_TEXT SHOWN_:

* * * *

Interesting how she was looked over and then passed over for those certain roles.
Hi, MissMatilda!
I must come clean and admit that I haven't actually seen it. I love the Thief of Bagdad, obviously, but Four Feathers I've never caught up with.
Thanks for looking in!
Thanks for the lovely photos and trivia. June Duprez was one of the most beautiful women on film - back when unique beauty was celebrated on celluloid. (These days I have a hard time remembering faces of the modern stars.) Too bad her career stalled. The Powell and Pressburger Yahoo discussion group is highly recommended to fans of P&P films - I've been a member for years.
I really love to read about the stars-that-could-have-been. What an asshole D. O. Selznick seems to have been! A little too used to getting what he wanted, I guess.
Great, great, great post! And I have to look up The Brighton Strangler!
Panavia999 -
She was a honey all right; a little like Simone Simon - she could certainly have played her role in Cat People. Have you seen And Then There Were None? What a cast!
Lolita -
Yes, you especially, I think, would get a kick out of Brighton Strangler: it's a bit like those Laird Cregar films, only set in the forties.
As for Selznick, well I suppose I can see his... no, no, no! What am I saying? You're absolutely right. Terrible behaviour.
[WARNING: 'TEN LITTLE INDIANS'/'AND THEN THERE WERE NONE' FILM AND BOOK SPOLIERS AHEAD!]
Quite agree with you, Matthew, about 'And Then There Were None'. The first time you see it you are completely gripped by the whodunnit side of things; the second time, you watch for the clues (which are there) but you still wonder at the fiendish mechanics of Agatha Christie's mind; the third time you realize what a wonderfully funny film it is, as well as creepy - 'The Old Dark House' of the 40s, perhaps?
However (and here is where I intend to pick your massive movie brain, Matthew), seeing it again recently, I was shocked to see the denouement rather differently from what I had always remembered. It goes like this...
When there are only (apparently) two little indians left - Vera (played by June Duprez) and Lombard (an excellent Louis Hayward - what happened to him?), and they have their scene on the beach, I always remembered it as Vera pulls the gun on Lombard, then we get the long shot where Vera seemingly shoots Lombard who falls to the ground - leaving us thinking that if she is the only one left, she must be the killer; then, when she gets back up to the house, and we see the judge sitting there, and he spills the beans, we get that shock; then we (and the judge) get a further shock, when Lombard re-appears - thus revealing that Vera only pretended to shoot him, because between them, on the beach, they had figured out it was the judge whodunnit.
But, as I say, I was shocked myself, on my recent viewing to see and hear what looked to me like an extra scene on the beach, where Lombard explicitly tells Vera to pretend to shoot him. Fair enough, in that way the viewer still gets the shock of seeing crafty little Barry Fitzgerald twinkling away at Vera when she gets back to the house, but surely Monsieur Clair missed a trick by not having us believe, briefly, that Lombard was dead, and allowing us the frisson of surprise and relief when he reappears? (Not that I'm in any position to tell a great director what to do.)

* * * *

_STATED TASK A_:
Please list every film the comments name, counting a film with two titles only once.
_STATED TASK B_:
Answer these from the comments:
(i) Who played Vera in "And Then There Were None"?
(ii) Which film is said to be a bit like those Laird Cregar films, only set in the forties?
(iii) Which discussion group is recommended to fans of P&P films?

_DATASET SECTION_:

* * * *

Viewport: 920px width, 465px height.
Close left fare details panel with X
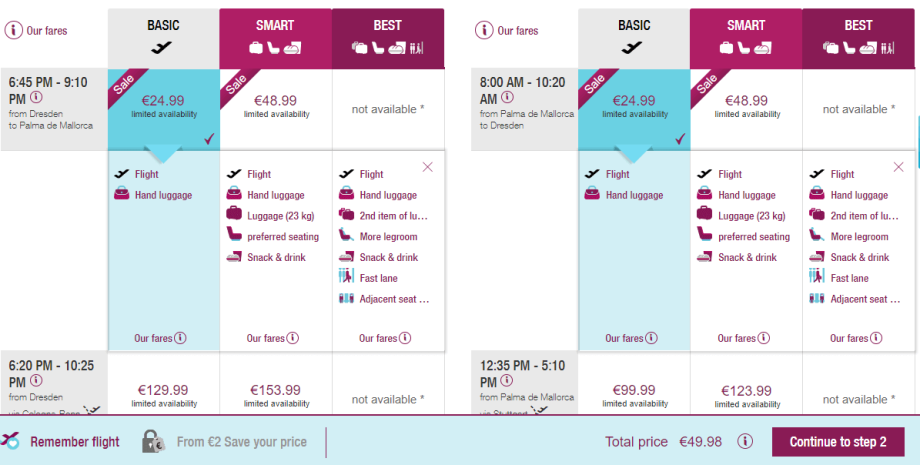point(428,167)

* * * *

_COMPLETE OUTPUT A_:
- The Thief of Bagdad
- Four Feathers
- The Brighton Strangler
- Cat People
- And Then There Were None (also called Ten Little Indians)
- The Old Dark House

_COMPLETE OUTPUT B_:
(i) June Duprez
(ii) The Brighton Strangler
(iii) The Powell and Pressburger Yahoo discussion group